- Selected passage
——

In [None]:
# Do not import any additional 3rd party external libraries
import numpy as np
import os
import matplotlib.pyplot as plt


class Activation(object):

    """
    Interface for activation functions (non-linearities).
    """

    # No additional work is needed for this class, as it acts like an abstract base class for the others

    def __init__(self):
        self.state = None

    def __call__(self, x):
        return self.forward(x)

    def forward(self, x):
        raise NotImplemented

    def derivative(self):
        raise NotImplemented


class Identity(Activation):

    """
    Identity function (already implemented).
    """

    # This class is a gimme as it is already implemented for you as an example (do not change)

    def __init__(self):
        super(Identity, self).__init__()

    def forward(self, x):
        self.state = x
        return x

    def derivative(self):
        return 1.0


class Sigmoid(Activation):

    """
    Sigmoid non-linearity
    """

——

- Set problem 1
In the activation code, what value does the derivative method of the Identity class return?

——

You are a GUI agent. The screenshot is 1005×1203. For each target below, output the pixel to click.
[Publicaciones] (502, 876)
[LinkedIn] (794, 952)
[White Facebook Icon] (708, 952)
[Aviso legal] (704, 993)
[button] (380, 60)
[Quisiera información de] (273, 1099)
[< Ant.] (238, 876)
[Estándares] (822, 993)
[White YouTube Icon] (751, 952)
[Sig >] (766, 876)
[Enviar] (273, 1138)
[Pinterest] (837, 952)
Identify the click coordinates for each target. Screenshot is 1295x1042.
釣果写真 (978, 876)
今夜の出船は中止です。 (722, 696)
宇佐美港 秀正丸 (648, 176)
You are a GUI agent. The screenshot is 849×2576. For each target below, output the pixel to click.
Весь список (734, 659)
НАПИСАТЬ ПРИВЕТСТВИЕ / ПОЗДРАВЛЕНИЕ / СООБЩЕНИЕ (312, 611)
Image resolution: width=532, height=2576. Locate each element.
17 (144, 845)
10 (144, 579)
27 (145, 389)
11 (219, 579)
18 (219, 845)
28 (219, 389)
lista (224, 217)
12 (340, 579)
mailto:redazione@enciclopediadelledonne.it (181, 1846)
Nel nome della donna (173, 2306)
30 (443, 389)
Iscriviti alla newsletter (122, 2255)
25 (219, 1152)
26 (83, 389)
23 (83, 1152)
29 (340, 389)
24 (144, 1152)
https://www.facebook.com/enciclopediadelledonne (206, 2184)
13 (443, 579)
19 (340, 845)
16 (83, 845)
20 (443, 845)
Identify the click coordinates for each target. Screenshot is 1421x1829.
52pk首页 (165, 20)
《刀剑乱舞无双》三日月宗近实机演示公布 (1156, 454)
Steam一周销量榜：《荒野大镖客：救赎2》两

——

- Set problem 2
Duplicate everything in the listing from the line containing "11 (219, 579)" down to the line containing "29 (340, 389)", including both of those lines.

- Right answer 1
1.0

- Right answer 2
11 (219, 579)
18 (219, 845)
28 (219, 389)
lista (224, 217)
12 (340, 579)
mailto:redazione@enciclopediadelledonne.it (181, 1846)
Nel nome della donna (173, 2306)
30 (443, 389)
Iscriviti alla newsletter (122, 2255)
25 (219, 1152)
26 (83, 389)
23 (83, 1152)
29 (340, 389)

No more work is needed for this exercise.